◆ Material for the task
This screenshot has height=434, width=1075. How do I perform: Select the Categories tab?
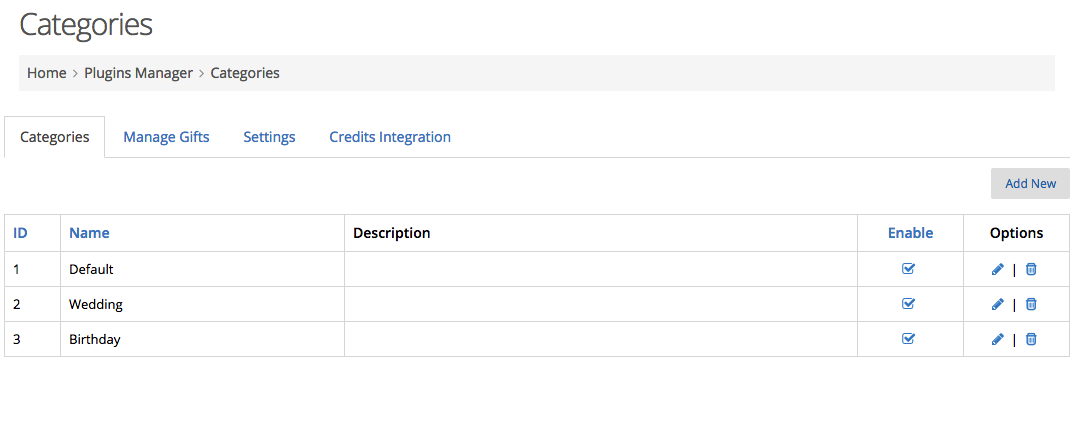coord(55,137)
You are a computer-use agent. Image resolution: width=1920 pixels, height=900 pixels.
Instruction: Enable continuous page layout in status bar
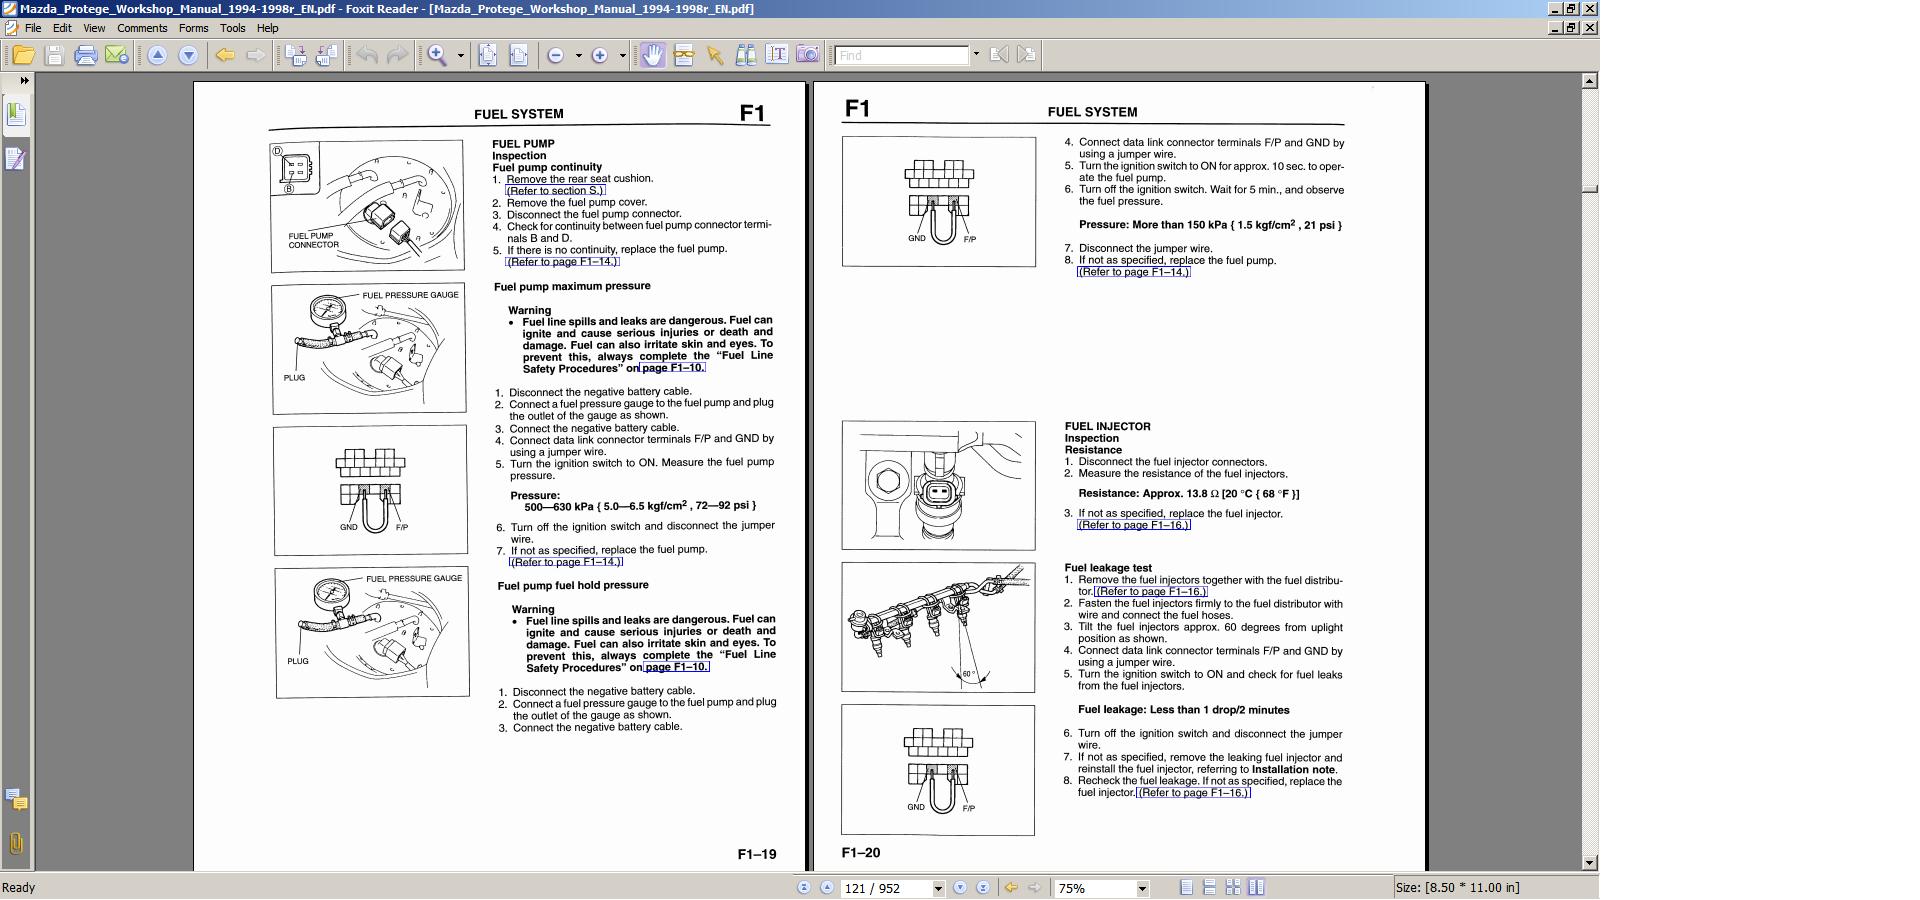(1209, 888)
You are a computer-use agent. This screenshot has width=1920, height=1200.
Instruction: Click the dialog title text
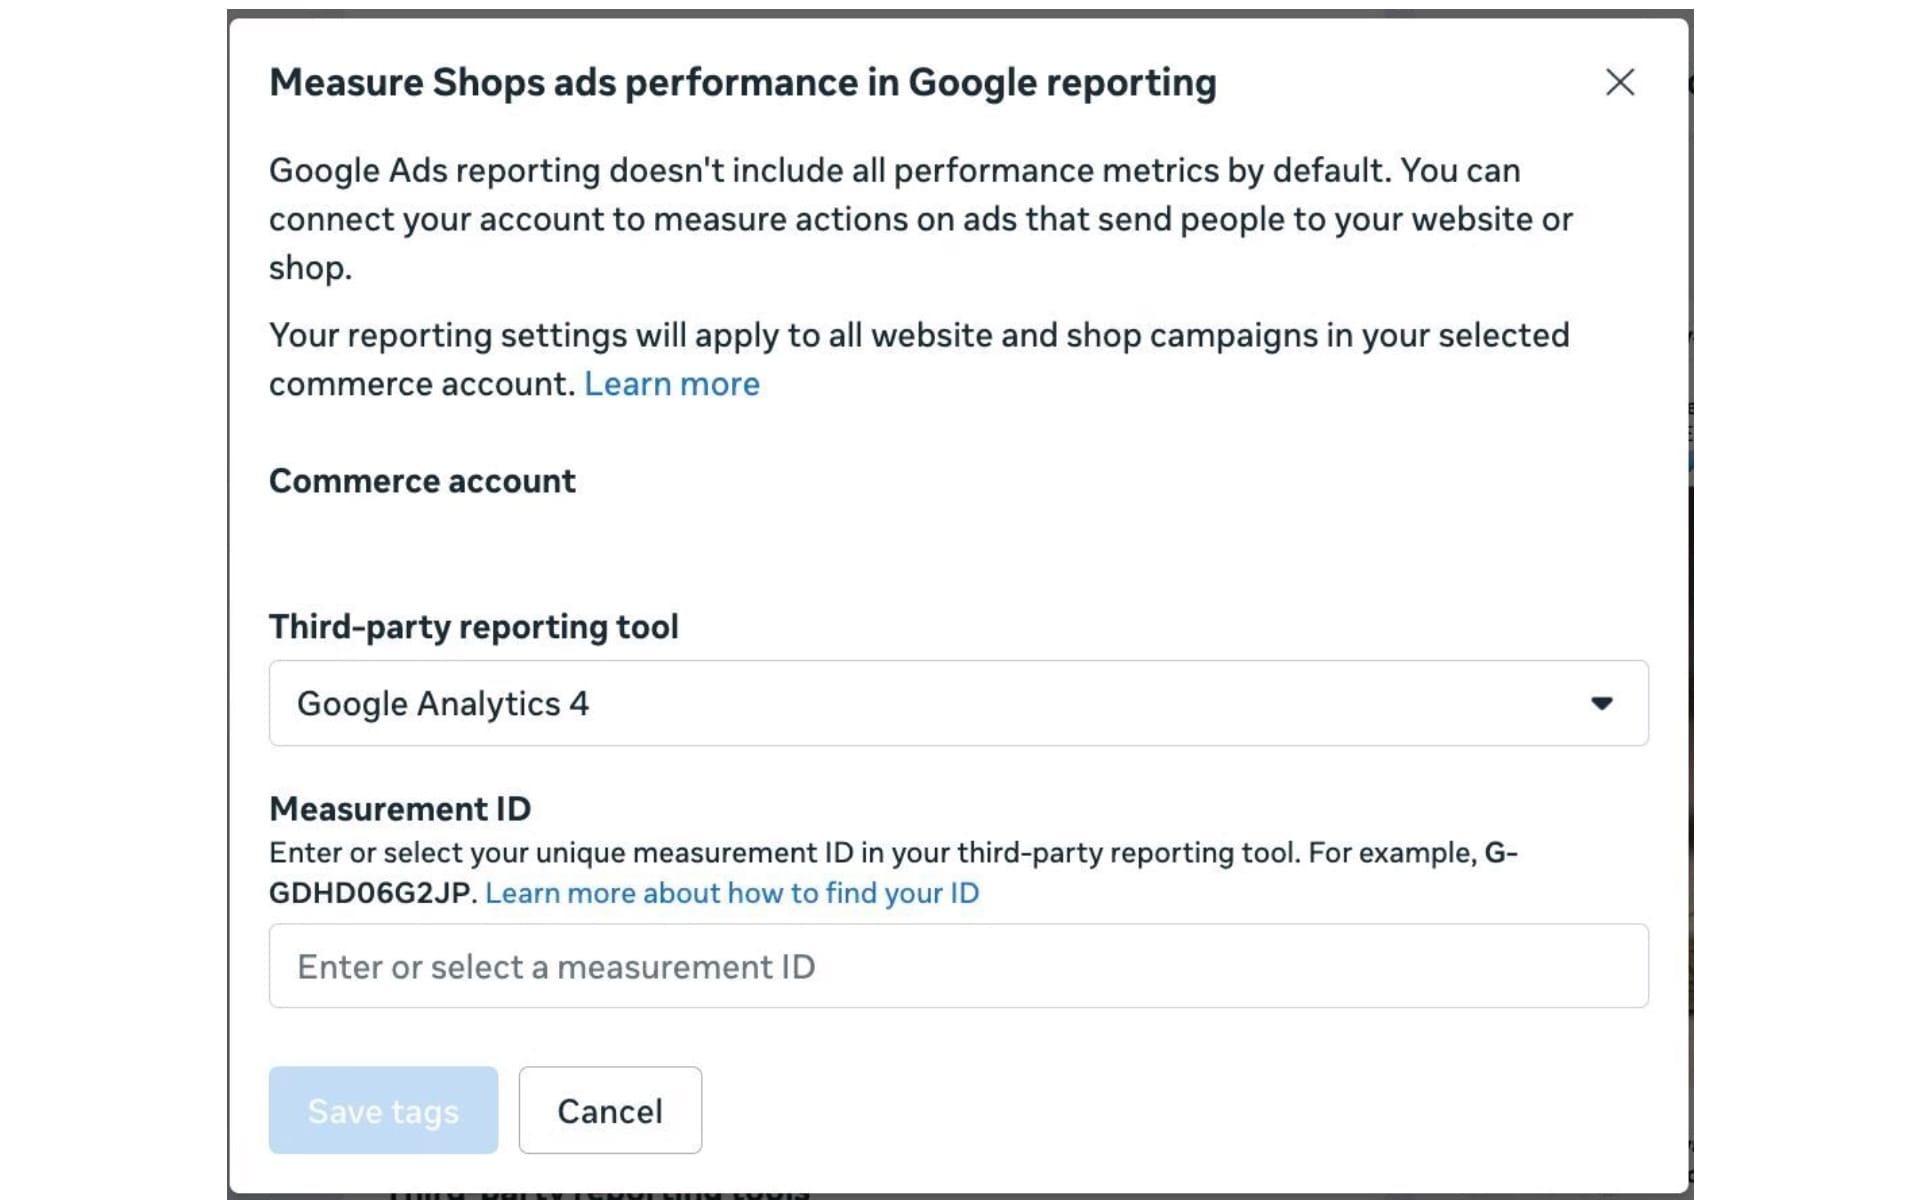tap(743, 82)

◆ Stated goal
Starting with the line that contains "You are a computer-use agent. Image" and going on through the end of the records, swap "Instruction" for "Command" and reproduce those lines with all else unchanged. Leave the pictures out.

◆ Task result
You are a computer-use agent. Image resolution: width=1920 pixels, height=900 pixels.
Command: Enable continuous page layout in status bar
(1209, 888)
You are a computer-use agent. This screenshot has width=1920, height=1200.
Command: Click the dialog title text
tap(743, 82)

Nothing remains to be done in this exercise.